In fact, in 27 of the 28 states that have released scores from this spring and where the data are comparable to last year, student performance is up — and some of the biggest increases are for third-grade students, who have learned to higher standards for their whole time in school.
Take California, for example, where statewide English language arts proficiency is up 5 percentage points from last year, and math is up by 4 percentage points. Or New York, where overall English language arts scores increased by nearly 7 percentage points between 2015 and 2016 — with scores for third- and fourth- graders increasing by 11 and 8 points, respectively. Math scores in New York increased as well.
Or South Dakota, where students in every grade but 11th improved in both English language arts and math by between 2 and 7 percentage points.
At the same time these states are making improvements in teaching and learning and helping students reach higher standards, they’re also making improvements in testing to reduce pressure on tests, shorten testing time and make sure that tests have value for students and parents. As a result, more students are taking the tests and fewer are opting out.
In New Jersey — which shortened its tests by 90 minutes and made other changes to reduce time spent testing — 56,000 more students took the English language arts test and 65,000 more students took the math test this year compared to last year. And in Washington state, where half of 11th-graders opted out of state tests in 2015, nearly 90 percent participated in the English language arts test and more than 60 percent participated in the math test this year.
f course, critics of the Common Core will continue to push states to get rid of the standards. But their push has less and less credibility as scores go up and students see more and more success. And it’s probably not a coincidence that the one state so far where scores have gone down — Indiana — is a state that dropped Common Core and has since changed its standards and tests multiple times.
It’s time for these critics to accept that under the standards, students are making progress.
To be sure, these results aren’t a slam dunk, and no one who supports higher standards and better tests should declare victory. One year of increases isn’t yet a trend, and it’s too early to say whether these gains will continue. What’s more, achievement across the country is still far too low, especially for students of color, low-income students, students with disabilities and English language learners.
Over the next year and beyond, states and districts need to make sure that teachers have the support and resources they need to help students continue to make progress and meet these higher standards.

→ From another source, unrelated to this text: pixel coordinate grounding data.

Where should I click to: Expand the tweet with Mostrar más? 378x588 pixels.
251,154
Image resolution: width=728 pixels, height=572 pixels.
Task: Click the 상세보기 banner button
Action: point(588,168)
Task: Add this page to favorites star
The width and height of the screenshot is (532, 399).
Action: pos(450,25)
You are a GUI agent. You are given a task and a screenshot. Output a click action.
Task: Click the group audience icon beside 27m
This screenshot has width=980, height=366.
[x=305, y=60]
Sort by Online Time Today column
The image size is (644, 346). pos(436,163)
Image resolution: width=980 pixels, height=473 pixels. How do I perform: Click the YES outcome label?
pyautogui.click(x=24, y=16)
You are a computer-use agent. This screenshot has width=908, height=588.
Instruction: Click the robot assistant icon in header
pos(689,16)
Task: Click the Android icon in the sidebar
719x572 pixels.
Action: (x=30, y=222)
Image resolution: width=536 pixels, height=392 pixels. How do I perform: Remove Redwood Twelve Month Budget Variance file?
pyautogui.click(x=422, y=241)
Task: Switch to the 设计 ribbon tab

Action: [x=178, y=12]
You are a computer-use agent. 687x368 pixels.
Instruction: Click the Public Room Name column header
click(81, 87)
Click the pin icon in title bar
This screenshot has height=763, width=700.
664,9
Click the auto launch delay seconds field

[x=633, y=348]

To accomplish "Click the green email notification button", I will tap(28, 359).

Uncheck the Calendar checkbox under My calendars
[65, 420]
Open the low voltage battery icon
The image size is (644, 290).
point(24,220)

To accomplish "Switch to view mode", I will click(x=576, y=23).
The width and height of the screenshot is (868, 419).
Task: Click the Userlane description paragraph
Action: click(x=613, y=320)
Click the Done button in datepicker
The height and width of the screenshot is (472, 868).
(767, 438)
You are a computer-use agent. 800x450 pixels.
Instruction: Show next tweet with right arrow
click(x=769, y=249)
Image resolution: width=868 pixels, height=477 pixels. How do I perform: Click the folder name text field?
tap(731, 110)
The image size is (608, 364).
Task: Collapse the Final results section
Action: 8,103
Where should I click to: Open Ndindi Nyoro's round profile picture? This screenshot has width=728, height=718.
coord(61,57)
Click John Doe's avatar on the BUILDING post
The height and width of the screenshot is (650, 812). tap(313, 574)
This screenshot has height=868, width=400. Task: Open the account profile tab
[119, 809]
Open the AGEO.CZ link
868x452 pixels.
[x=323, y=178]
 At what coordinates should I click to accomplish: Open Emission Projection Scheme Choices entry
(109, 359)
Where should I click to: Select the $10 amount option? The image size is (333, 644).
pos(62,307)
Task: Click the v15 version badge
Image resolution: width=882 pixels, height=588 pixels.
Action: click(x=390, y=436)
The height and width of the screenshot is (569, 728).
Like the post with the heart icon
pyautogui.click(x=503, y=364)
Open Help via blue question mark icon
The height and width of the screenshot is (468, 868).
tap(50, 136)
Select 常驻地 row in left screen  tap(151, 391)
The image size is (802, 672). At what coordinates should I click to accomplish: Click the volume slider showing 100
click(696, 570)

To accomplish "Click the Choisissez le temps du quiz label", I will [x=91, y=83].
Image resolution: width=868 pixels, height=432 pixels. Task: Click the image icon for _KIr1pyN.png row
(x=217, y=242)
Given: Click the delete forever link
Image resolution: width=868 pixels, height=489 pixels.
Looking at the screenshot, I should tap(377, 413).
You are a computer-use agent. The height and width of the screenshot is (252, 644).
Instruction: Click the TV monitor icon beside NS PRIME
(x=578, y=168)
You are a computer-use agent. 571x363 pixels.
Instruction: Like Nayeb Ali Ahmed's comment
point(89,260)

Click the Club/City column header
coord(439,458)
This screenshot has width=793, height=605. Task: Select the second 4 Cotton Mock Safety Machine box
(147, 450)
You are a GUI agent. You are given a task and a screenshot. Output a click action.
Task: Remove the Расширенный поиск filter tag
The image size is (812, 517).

But there’s no denying that this progress is real. And it’s a testament to the hard work of educators, parents, and state and local leaders who have continued to push forward and make adjustments where needed. Most of all, it’s a testament to our students, who are showing once again that they will rise to meet whatever expectations we set for them. That’s why we need to make sure that the expectation for every child is to graduate from high school ready for college and a career.